> [What you have to do] Below are lines of data; restate word for word those running from the line containing "Task: Click the Low" to the line containing "You are a GUI", inclusive, and no others.

····················

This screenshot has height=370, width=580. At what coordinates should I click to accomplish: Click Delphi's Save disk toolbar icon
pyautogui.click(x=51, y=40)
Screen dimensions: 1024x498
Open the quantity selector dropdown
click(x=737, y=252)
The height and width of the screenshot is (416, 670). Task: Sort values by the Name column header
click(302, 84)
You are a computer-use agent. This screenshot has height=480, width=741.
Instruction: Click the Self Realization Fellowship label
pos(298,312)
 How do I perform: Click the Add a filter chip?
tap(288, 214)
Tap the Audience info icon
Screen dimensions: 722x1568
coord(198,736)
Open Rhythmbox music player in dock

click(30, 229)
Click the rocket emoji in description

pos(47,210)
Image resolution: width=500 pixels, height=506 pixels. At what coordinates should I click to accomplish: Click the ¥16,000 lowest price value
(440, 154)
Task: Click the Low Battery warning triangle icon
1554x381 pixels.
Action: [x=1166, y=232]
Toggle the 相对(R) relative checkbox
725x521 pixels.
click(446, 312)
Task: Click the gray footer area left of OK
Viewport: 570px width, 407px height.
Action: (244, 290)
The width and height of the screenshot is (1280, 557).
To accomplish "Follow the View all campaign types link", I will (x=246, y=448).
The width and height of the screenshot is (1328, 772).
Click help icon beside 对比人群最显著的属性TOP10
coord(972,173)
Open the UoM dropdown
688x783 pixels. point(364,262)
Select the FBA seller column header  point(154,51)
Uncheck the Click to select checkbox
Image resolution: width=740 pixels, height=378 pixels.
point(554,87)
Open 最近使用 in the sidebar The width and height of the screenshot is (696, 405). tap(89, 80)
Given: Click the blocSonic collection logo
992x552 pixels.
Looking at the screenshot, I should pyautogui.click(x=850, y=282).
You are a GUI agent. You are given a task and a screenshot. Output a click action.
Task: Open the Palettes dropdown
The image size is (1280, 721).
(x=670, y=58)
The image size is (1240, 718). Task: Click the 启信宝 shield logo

····················

> [Finished exercise]
Task: Click the Low Battery warning triangle icon
1554x381 pixels.
Action: [x=1166, y=232]
Toggle the 相对(R) relative checkbox
725x521 pixels.
click(446, 312)
Task: Click the gray footer area left of OK
Viewport: 570px width, 407px height.
Action: (244, 290)
The width and height of the screenshot is (1280, 557).
To accomplish "Follow the View all campaign types link", I will (x=246, y=448).
The width and height of the screenshot is (1328, 772).
Click help icon beside 对比人群最显著的属性TOP10
coord(972,173)
Open the UoM dropdown
688x783 pixels. point(364,262)
Select the FBA seller column header  point(154,51)
Uncheck the Click to select checkbox
Image resolution: width=740 pixels, height=378 pixels.
point(554,87)
Open 最近使用 in the sidebar The width and height of the screenshot is (696, 405). tap(89, 80)
Given: Click the blocSonic collection logo
992x552 pixels.
Looking at the screenshot, I should pyautogui.click(x=850, y=282).
You are a GUI agent. You are given a task and a screenshot. Output a click action.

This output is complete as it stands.